Think wants to make public transport more accessible for the less fortunate and advocates fairer prices. The party also wants more attention to be paid to the transportation needs of minorities and newcomers. This inclusive approach may appeal to a certain niche, but the implementation and financial feasibility remain issues.
Taken together, these parties demonstrate a wide range of approaches, from deregulation and economic growth to social inclusivity and environmental sustainability. Just as the larger parties attract their own specific voter groups, so do these smaller parties, and their influence on the national debate on mobility cannot be ignored.
De SGP, often seen as conservative and traditional, has a surprisingly pragmatic approach to mobility. They are in favor of well-maintained road infrastructure, but also want to invest in new technologies to improve traffic flow. In this way the party tries to find a balance between modernity and tradition.
JA21, a relatively new player, has liberal economic ideas that encourage private entrepreneurship in the mobility sector. They want to open up the market more and reduce bureaucratic barriers, which they believe would lead to more innovation and efficiency.
50Plus emphasizes improving mobility for the elderly. This includes not only public transport, but also special services and facilities for seniors, such as local buses and taxis for the elderly. In an aging society, this focus on the elderly can be an important consideration.

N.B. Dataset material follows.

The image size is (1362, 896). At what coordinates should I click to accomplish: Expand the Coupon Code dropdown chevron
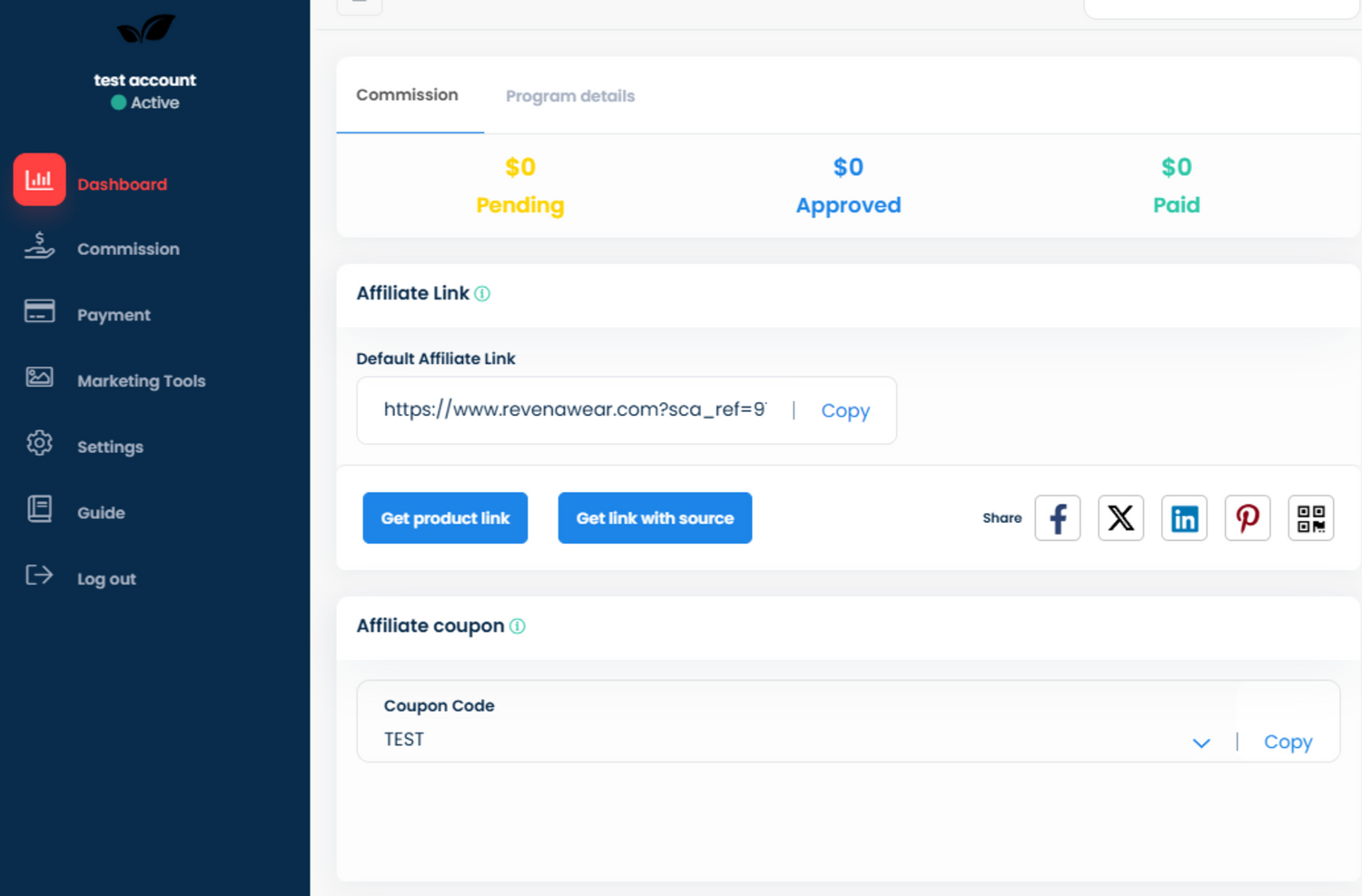[1200, 743]
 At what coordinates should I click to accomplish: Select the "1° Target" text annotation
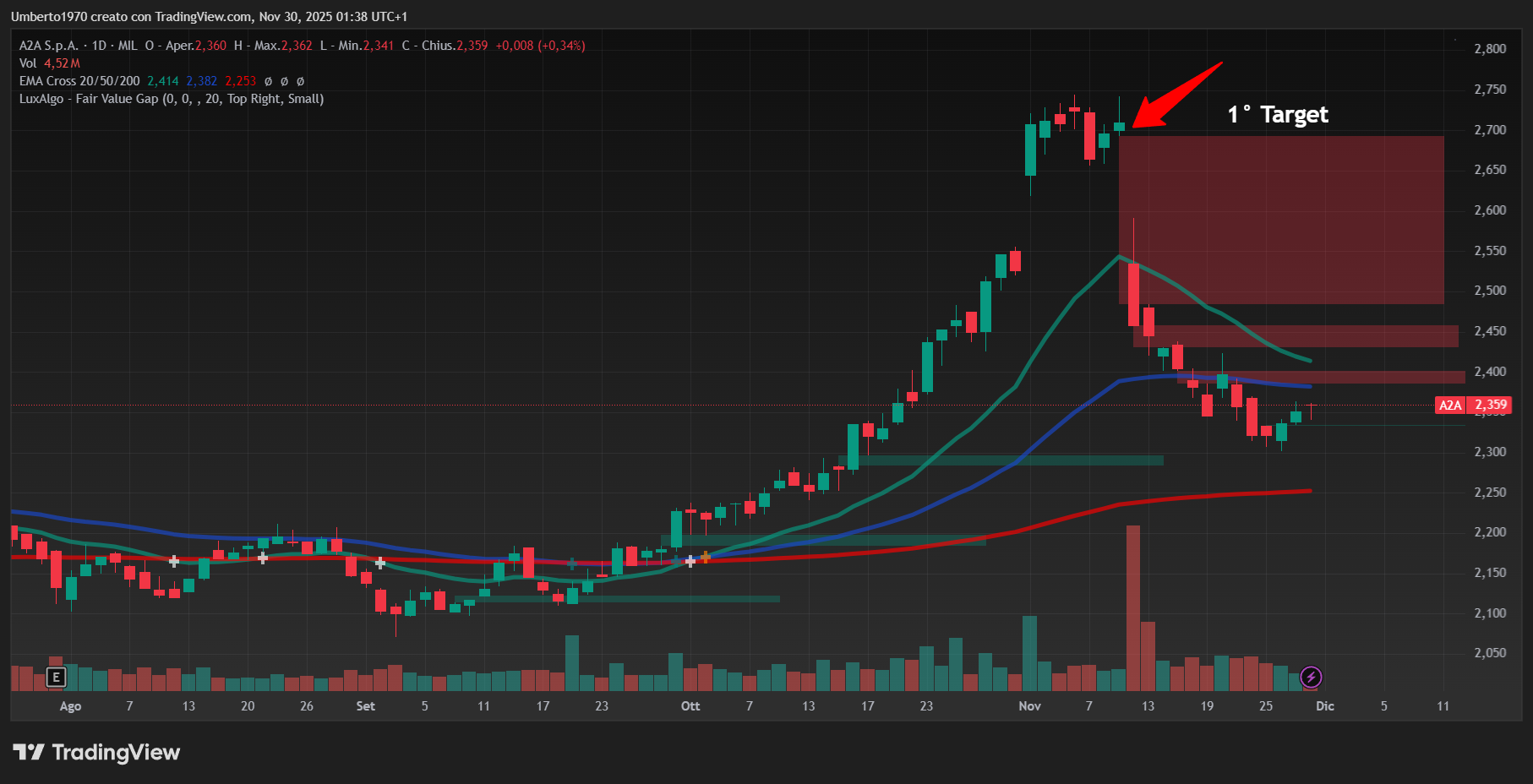[x=1277, y=115]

AT1 focuses on creating a more inclusive society and this is reflected in their views on mobility. The party strives for affordable and accessible transport for everyone, with a special focus on vulnerable groups. With this, BIJ1 wants to reduce the mobility gap that is often visible in diverse and unequal societies.
In short, the smaller parties highlight facets of the mobility debate that are sometimes overlooked by the larger parties. They bring up topics like inclusivity, aging and efficiency, adding another layer of complexity to the discussion. In the run-up to the elections, it would be unwise to ignore these parties and their unique approaches.